:: What you are asked to do ::
Output each entry exactly as written.

:: Data supplied ::
# # # #

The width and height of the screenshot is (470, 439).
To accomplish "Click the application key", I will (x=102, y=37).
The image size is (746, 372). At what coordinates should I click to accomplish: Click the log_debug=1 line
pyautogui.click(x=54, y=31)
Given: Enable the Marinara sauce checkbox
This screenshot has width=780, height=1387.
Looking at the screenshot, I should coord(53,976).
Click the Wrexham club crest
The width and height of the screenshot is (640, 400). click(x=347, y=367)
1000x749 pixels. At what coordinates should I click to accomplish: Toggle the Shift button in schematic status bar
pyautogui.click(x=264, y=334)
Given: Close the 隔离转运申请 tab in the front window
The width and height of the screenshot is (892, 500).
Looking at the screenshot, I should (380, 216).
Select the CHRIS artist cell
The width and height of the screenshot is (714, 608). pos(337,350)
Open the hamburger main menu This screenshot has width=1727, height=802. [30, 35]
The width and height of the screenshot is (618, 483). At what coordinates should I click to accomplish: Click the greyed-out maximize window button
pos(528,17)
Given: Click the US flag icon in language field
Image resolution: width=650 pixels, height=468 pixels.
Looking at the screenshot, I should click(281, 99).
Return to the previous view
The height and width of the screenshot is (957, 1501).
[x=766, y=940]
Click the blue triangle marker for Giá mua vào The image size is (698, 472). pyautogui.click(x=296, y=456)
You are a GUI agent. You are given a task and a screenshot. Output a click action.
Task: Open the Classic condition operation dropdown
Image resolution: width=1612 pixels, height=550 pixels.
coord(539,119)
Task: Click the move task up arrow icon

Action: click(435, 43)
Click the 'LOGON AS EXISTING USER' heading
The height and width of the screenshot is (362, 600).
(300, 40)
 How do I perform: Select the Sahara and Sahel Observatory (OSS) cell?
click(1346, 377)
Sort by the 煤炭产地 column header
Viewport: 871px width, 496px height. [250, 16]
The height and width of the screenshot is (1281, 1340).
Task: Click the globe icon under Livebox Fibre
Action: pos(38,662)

# # # #

:: Response ::
The width and height of the screenshot is (470, 439).
To accomplish "Click the application key", I will (x=102, y=37).
The image size is (746, 372). At what coordinates should I click to accomplish: Click the log_debug=1 line
pyautogui.click(x=54, y=31)
Given: Enable the Marinara sauce checkbox
This screenshot has width=780, height=1387.
Looking at the screenshot, I should coord(53,976).
Click the Wrexham club crest
The width and height of the screenshot is (640, 400). click(x=347, y=367)
1000x749 pixels. At what coordinates should I click to accomplish: Toggle the Shift button in schematic status bar
pyautogui.click(x=264, y=334)
Given: Close the 隔离转运申请 tab in the front window
The width and height of the screenshot is (892, 500).
Looking at the screenshot, I should (380, 216).
Select the CHRIS artist cell
The width and height of the screenshot is (714, 608). pos(337,350)
Open the hamburger main menu This screenshot has width=1727, height=802. [30, 35]
The width and height of the screenshot is (618, 483). At what coordinates should I click to accomplish: Click the greyed-out maximize window button
pos(528,17)
Given: Click the US flag icon in language field
Image resolution: width=650 pixels, height=468 pixels.
Looking at the screenshot, I should click(281, 99).
Return to the previous view
The height and width of the screenshot is (957, 1501).
[x=766, y=940]
Click the blue triangle marker for Giá mua vào The image size is (698, 472). pyautogui.click(x=296, y=456)
You are a GUI agent. You are given a task and a screenshot. Output a click action.
Task: Open the Classic condition operation dropdown
Image resolution: width=1612 pixels, height=550 pixels.
coord(539,119)
Task: Click the move task up arrow icon

Action: click(435, 43)
Click the 'LOGON AS EXISTING USER' heading
The height and width of the screenshot is (362, 600).
(300, 40)
 How do I perform: Select the Sahara and Sahel Observatory (OSS) cell?
click(1346, 377)
Sort by the 煤炭产地 column header
Viewport: 871px width, 496px height. [250, 16]
The height and width of the screenshot is (1281, 1340).
Task: Click the globe icon under Livebox Fibre
Action: pos(38,662)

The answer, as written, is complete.